David I. King, USDA Forest Service Northeastern Research Station, University of Massachusetts, Amherst, MA 01003, USA. Fax: 413-545-1860


Patterns of habitat use by some passerines change after the young leave the nest, and thus our understanding of habitat selection derived from counts of singing males earlier in the nesting cycle may not adequately represent the breeding habitat requirements of these species. Post-fledging changes in habitat use may have important conservation implications if the survival of fledglings is affected by characteristics of the habitat; however, there have been relatively few systematic studies of the post-fledging ecology of forest passerines and, of these, even fewer have incorporated analyses of the relationship between habitat characteristics and fledgling survival. We studied the post-fledging habitat selection and survival of ovenbirds Seiurus aurocapilla in northern New Hampshire, USA during two breeding seasons using radio telemetry. Habitat at sites used by radio-marked fledgling ovenbirds was characterized by fewer large trees and greater vertical structure 0–3 m above ground than ovenbird nest sites. Similarly, habitat at sites used by fledgling ovenbirds was characterized by fewer large trees and greater vertical structure than unused sites. Most (80%) of the 15 mortalities that we observed were due to predation. Nine (70%) of these occurred within the first 3 days of fledging, resulting in a significant drop in survival during this period.
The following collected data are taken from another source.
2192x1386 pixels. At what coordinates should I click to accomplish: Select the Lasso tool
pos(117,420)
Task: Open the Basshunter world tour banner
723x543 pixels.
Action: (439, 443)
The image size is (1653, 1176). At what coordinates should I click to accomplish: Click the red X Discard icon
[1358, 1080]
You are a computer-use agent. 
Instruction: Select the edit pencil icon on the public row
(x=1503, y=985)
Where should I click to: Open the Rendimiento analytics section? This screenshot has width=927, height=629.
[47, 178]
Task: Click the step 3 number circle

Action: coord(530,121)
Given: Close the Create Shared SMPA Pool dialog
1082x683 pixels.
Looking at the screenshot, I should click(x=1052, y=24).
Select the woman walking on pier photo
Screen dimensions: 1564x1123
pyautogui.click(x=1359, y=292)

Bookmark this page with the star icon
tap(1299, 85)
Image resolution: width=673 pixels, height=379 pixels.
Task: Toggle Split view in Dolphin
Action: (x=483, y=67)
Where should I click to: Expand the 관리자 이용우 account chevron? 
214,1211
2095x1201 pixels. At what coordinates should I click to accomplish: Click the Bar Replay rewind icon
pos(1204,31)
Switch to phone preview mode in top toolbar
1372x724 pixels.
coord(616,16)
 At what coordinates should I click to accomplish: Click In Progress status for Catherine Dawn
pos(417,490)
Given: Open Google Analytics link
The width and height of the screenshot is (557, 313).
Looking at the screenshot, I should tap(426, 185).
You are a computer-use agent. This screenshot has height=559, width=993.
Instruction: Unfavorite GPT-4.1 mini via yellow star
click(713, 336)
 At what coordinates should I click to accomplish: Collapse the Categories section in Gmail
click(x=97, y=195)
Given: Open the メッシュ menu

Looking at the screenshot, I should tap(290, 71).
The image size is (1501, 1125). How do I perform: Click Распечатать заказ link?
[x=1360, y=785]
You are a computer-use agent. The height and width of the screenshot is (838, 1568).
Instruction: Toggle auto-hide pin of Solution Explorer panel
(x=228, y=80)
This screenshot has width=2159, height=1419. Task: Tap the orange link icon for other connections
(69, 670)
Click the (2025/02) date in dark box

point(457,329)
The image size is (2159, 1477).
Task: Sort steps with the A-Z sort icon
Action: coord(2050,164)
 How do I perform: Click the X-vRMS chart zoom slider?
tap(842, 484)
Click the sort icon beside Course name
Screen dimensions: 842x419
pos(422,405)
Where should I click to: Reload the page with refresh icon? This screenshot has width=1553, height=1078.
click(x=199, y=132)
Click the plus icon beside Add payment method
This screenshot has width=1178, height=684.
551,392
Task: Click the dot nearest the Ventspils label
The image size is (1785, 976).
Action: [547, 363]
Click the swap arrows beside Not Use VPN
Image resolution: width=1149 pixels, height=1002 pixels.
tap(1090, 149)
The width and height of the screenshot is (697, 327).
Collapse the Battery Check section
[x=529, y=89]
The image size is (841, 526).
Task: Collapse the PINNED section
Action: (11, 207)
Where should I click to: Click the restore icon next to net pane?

Fledgling survival increased significantly with increased vegetation structure. Our observations that fledgling ovenbirds are selective in their habitat use, that they select different habitat features than adult ovenbirds select for nesting and that fledgling survival is positively associated with these habitat features suggest that the use of habitat models based on counts of singing males before fledging does not adequately represent the habitat needs of this species. Conceivably, mortality during the post-fledging period could limit recruitment to levels insufficient to maintain the viability of ovenbird population even if adequate nesting habitat were available.